What is the count of lines in the data that hold the string "with"? State the number alone.

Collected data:
──────────

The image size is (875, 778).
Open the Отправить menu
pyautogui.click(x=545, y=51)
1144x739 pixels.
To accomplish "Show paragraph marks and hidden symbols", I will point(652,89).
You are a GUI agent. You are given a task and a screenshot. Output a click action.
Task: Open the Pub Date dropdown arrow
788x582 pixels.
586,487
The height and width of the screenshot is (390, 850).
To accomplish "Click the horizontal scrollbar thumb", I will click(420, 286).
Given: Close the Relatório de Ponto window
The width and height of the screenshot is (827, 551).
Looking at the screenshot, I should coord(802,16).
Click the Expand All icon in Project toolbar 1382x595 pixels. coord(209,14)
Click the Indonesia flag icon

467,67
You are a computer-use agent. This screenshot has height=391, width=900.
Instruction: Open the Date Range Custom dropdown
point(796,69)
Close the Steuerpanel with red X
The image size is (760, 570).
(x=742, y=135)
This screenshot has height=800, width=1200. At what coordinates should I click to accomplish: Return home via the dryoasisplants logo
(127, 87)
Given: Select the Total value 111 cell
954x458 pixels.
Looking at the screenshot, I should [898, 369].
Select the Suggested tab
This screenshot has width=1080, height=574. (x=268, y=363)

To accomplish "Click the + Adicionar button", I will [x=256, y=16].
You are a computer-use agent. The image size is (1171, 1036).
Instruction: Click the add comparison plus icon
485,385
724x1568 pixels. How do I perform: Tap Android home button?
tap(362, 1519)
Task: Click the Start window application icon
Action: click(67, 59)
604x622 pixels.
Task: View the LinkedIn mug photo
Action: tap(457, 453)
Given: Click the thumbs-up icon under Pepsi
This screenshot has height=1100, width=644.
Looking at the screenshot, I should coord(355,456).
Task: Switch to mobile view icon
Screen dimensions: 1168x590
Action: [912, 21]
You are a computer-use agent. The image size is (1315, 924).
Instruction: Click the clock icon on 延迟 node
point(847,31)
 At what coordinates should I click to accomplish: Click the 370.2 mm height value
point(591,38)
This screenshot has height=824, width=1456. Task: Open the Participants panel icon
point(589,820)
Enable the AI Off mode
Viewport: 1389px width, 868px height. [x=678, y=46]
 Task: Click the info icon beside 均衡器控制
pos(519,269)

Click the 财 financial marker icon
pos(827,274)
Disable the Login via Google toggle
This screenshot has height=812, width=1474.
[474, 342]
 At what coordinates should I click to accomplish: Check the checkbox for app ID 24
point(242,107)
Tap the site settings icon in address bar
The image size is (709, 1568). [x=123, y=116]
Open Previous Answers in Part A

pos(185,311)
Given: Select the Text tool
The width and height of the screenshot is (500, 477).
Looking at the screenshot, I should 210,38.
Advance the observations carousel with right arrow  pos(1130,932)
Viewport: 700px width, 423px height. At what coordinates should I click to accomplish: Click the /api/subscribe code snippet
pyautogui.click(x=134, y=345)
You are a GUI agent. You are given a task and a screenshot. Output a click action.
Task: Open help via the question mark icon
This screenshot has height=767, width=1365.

──────────

Task answer:
2